Nicole Vienneau 23:46
And I feel like when we hum, there’s that vibration…
Michele McNiff 23:58
Nicole Vienneau 23:58
Michele McNiff 23:58
(laughter) Exactly. Yep. It’s that, you know, we’re sending… whatever messages, whatever thoughts, whatever’s going on, those messages are going to our endocrine glands and neurotransmitters sending out hormones from our glandular system. And that’s where, that’s what creates our reality, what our view, what our lens is.

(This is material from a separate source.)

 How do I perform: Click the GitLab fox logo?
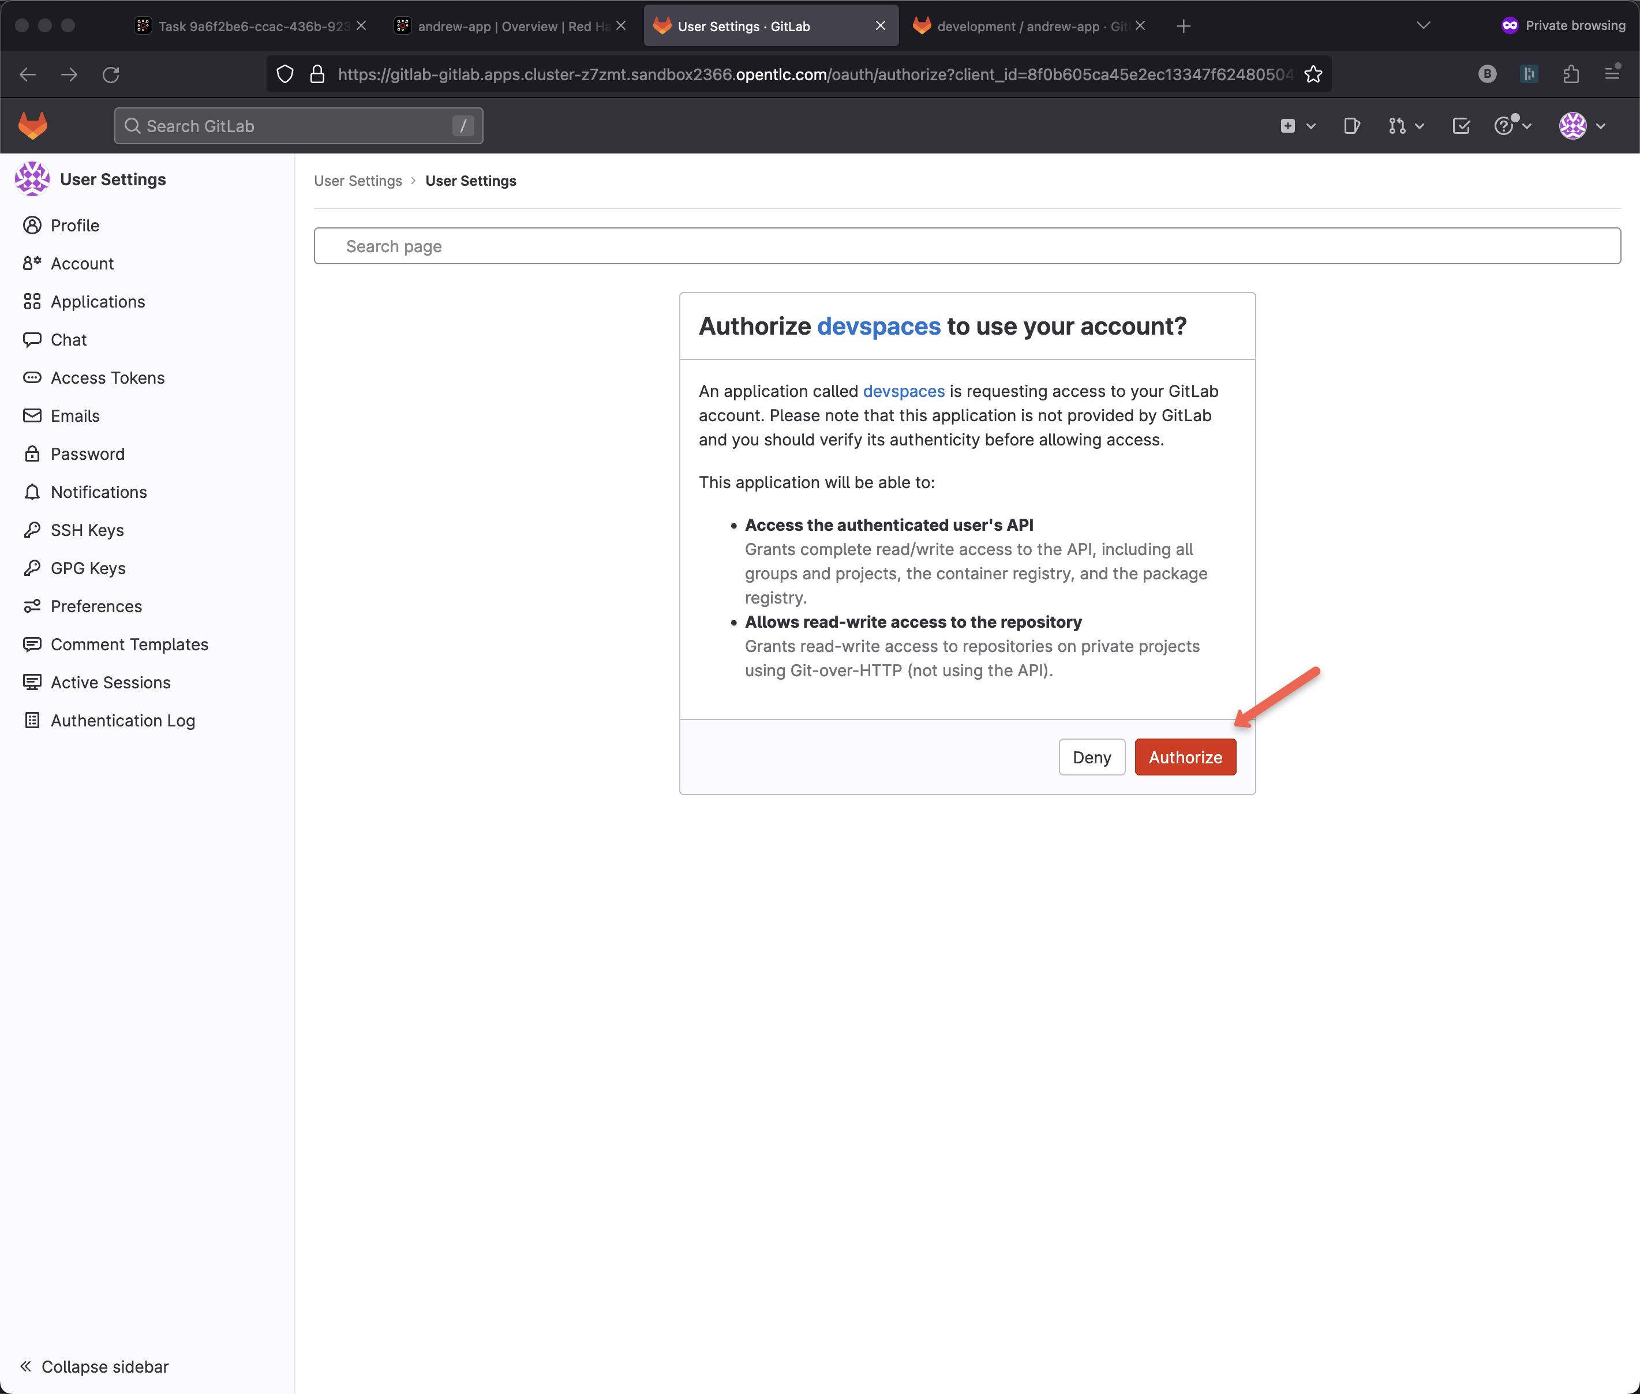pyautogui.click(x=32, y=126)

So, you know, we have… by consciously harnessing that healing power within us, we have the ability to move towards wholeness at all times. And, you know, being able to — that authentic self — you need to let it out, you need to scream, you need to whatever it is. You know, we’re dynamic, amazing beings that need to express ourselves in all kinds of ways.
Nicole Vienneau 24:52
Yes, we do need to express ourselves. As you were talking about the glandular… I can’t remember the exact words that you said, but I just was really connected to the power of Nurses doing this work. Because we have so many facets within us, such innate knowledge that we learn through, of course, going to school and then practicing, our own life experience, all of the additional training that so many of us do, because we’re so interested in so many facets of healing. And so, I just wanted to tap into that a little bit, about your perception of Nurses doing this type of work in Nurse Coaching.
Michele McNiff 25:40
Mm-hmm. That’s so true. I love that. And it brings me back to kind of the mirroring, our mirroring neurons. And all of the Nurse theorists, you know, that we are more than the sum of our parts, and all of our pioneers, that Nurses have a deep thirst for knowledge and do lots of certificates and trainings and just really want to get to the root of healing and how that looks for each person.

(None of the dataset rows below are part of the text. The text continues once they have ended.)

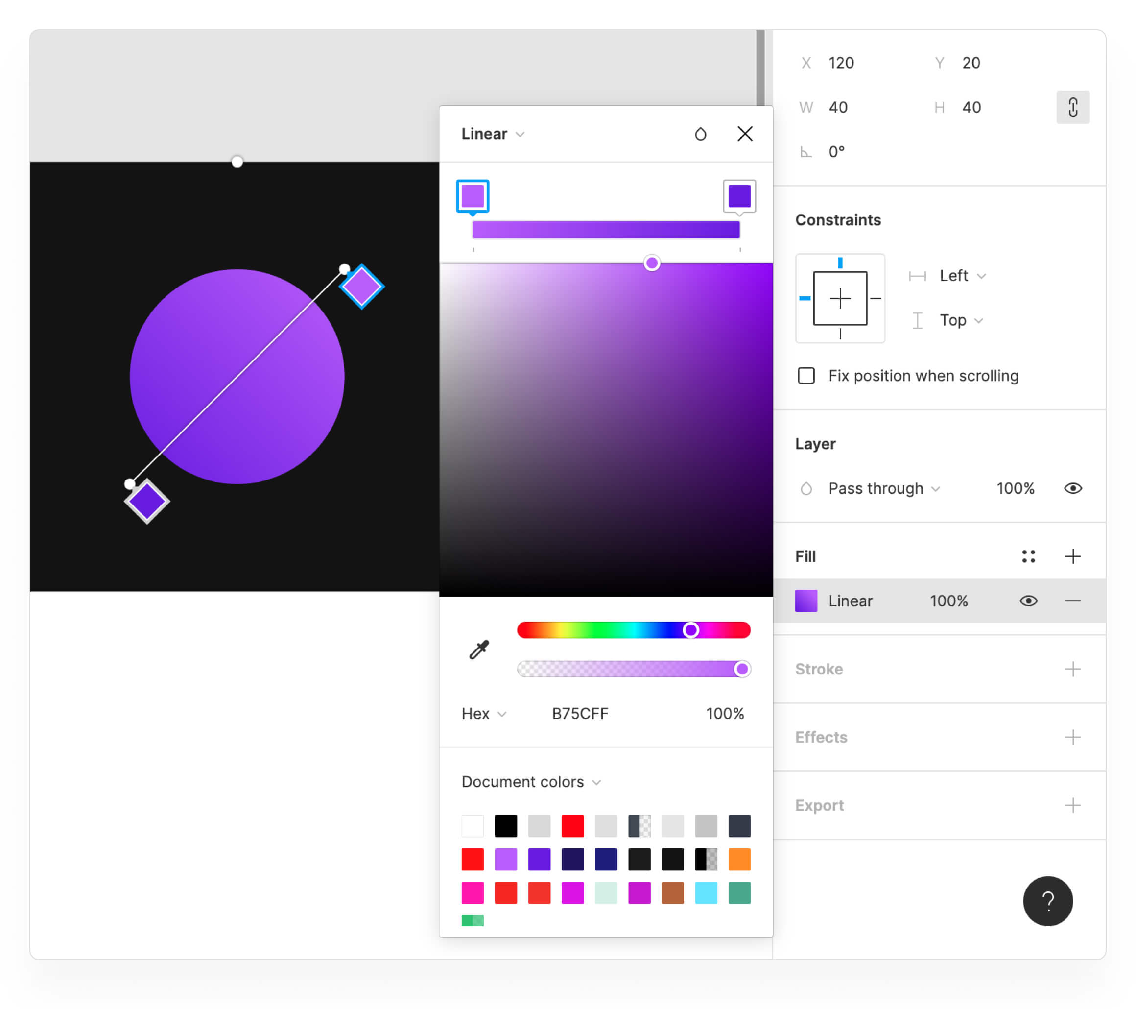Click the eyedropper color sampler tool
This screenshot has width=1136, height=1009.
pos(479,649)
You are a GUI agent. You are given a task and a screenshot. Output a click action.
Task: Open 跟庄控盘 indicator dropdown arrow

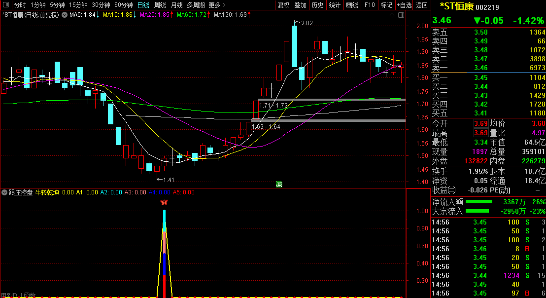[4, 192]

And with the Integrative Nurse Coaching and the Wellness Nurse Coaching, I think Nurses are dynamically positioned to be able to connect and to relate to patients or their clients in a holistic way of looking at the whole family and all of the dynamics of being in the human condition. And that really sets us up and kind of differentiates us by empowering the Nurse to be able to care for another human being with all their glory and all their might and all their strength is, I think, very powerful.
Nicole Vienneau 26:57
Nurses are very powerful. So, is there anything else that you would like to share with us?
Michele McNiff 27:04
I would say if I was a Nurse looking to strengthen my practice or just looking for a connection with an amazing community, that Integrative Nurse Coaching is a beautiful and wonderful way to do that. It’s life changing.
Nicole Vienneau 27:24
Thank you. So, how can we find you Michele? How can we find you?
Michele McNiff 27:30
Yes, on my website. It’s michelemcniff.com. I have up there the soul of yoga, Wah! integrative sound healing course in October. It’s going to be virtual, so it’s able to go through Zoom. I do sound baths, so if anybody’s interested in doing those, that would be a fun exploration. And if anybody has any questions or, you know, just wants to ask anything about Nurse Coaching, what it’s about, what it takes, all that good stuff, please feel free to reach out.
Nicole Vienneau 28:02
Wonderful, and I’m sure we can contact you through your website?
Michele McNiff 28:06
Website, yep. Or my Gmail: firstname.lastname@example.org.
Nicole Vienneau 28:11
Awesome. Thank you so much, Michele, for sharing your excitement, your knowledge, your passion about what you are doing in your community with Nurse Coaching.
Michele McNiff 28:22
Thank you so much, Nicole, it was my pleasure to be here.